Nachdem wir den kugelsicheren Hünen (Mike Colter) als Kampf- und Bettgenossen von Jessica Jones kennen gelernt haben, zieht es ihn in seiner eigenen Netflix-Reihe fort von Hell’s Kitchen in einen anderen Stadtteil von New York: Harlem. Dort versucht Luke zunächst wie gehabt, Auseinandersetzungen aus dem Weg zu gehen. Aber erwartungsgemäß gerät er rasch zwischen die Fronten einer korrupten Polizei, intriganten Lokalpolitikern und den örtlichen Gangstern. Und so wird aus dem einsamen Außenseiter der Held des Ghettos, die letzte Hoffnung für alle, die den Glauben an das Gute längst verloren hatten.

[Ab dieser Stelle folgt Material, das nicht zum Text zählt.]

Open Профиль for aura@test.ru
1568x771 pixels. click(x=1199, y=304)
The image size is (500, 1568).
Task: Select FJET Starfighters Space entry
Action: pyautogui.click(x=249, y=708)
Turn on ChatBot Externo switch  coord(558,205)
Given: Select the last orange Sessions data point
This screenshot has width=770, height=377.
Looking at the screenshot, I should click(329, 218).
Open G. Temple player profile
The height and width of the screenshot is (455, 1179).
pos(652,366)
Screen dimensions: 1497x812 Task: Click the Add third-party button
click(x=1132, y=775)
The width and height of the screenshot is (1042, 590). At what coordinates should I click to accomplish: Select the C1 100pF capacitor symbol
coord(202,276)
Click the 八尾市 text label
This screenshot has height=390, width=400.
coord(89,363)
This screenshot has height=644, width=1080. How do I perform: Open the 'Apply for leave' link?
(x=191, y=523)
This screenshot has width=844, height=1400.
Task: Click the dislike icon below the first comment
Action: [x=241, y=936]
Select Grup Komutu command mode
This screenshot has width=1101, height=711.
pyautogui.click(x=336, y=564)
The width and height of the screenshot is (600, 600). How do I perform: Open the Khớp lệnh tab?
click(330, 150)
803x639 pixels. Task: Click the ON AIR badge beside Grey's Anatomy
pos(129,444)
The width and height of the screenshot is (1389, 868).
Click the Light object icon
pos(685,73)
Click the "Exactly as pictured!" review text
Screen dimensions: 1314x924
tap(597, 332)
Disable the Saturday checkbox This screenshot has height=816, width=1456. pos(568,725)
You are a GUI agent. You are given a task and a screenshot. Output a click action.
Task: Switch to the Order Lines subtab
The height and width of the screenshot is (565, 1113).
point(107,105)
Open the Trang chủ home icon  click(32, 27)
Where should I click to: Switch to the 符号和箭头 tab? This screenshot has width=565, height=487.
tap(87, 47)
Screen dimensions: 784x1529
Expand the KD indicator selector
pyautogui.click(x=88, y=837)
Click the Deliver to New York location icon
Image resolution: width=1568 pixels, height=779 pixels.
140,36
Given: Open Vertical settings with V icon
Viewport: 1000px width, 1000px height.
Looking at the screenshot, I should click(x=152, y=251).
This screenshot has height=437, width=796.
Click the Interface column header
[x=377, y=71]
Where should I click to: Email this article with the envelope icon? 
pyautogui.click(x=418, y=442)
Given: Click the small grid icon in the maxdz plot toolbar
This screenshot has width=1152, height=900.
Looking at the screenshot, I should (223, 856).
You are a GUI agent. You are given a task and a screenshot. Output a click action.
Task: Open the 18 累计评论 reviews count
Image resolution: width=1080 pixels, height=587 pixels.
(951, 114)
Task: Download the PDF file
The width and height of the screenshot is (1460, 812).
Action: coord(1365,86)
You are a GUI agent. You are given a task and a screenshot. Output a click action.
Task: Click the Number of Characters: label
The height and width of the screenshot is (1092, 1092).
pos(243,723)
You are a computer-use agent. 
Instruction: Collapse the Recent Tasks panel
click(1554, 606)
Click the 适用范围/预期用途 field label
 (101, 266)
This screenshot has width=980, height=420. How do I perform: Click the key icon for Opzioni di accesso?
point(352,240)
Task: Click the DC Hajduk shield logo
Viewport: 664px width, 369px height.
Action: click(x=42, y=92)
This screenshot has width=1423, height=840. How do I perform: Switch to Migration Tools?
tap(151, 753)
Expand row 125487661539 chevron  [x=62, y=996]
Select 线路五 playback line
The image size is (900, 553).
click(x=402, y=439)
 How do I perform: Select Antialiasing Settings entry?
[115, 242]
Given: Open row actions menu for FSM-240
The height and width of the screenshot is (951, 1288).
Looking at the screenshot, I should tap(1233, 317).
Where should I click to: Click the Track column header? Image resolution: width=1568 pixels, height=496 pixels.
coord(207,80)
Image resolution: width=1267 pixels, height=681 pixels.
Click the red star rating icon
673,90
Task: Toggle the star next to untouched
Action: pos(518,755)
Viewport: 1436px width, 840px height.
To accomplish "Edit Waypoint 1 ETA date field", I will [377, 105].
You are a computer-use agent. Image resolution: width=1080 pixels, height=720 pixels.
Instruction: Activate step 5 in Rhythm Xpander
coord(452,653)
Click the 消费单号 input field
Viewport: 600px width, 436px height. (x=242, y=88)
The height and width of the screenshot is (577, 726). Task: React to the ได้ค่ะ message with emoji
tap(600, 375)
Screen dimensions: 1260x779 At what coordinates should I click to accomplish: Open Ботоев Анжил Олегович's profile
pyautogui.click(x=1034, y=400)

“Luke Cage” orientiert sich sehr an afroamerikanischer Kultur: Treffpunkt für den schweigsamen Riesen und seine Freunde ist ein Barbershop, im Nachtclub des Antagonisten spielen Funk-Bands, und vor allem am Soundtrack merkt man als Zuschauer, wie sehr wir uns daran gewöhnt haben, was Hollywood uns vorsetzt. Statt Rockballaden gibt es sanften Soul, wenn es emotional zugeht, statt Dubstep-Rhythmen hören wir HipHop-Grooves, wenn es knackiger wird. Grundsätzlich ist die ganze Serie eine einzige große Hommage ans Blaxploitation-Kino der 70er: Cage ist der moderne Shaft, ebenso wie sein Vorbild ist er ein Frauenheld, und ebenso wie einst Foxy Brown oder Cleopatra Jones sind diese Frauen knallhart und selbstbewusst. Die stärksten weiblichen Charaktere sind die machthungrige Politikerin “Black Mariah” (Alfre Woodward) auf der einen Seite und die aufrechte Polizistin Misty Knight (Simone Missick) auf der anderen. Comic-Fans ahnen angesichts dieser Namen, dass der literarischen Vorlage liebevoll Tribut gezollt wird – und auch die stammt aus den 70ern.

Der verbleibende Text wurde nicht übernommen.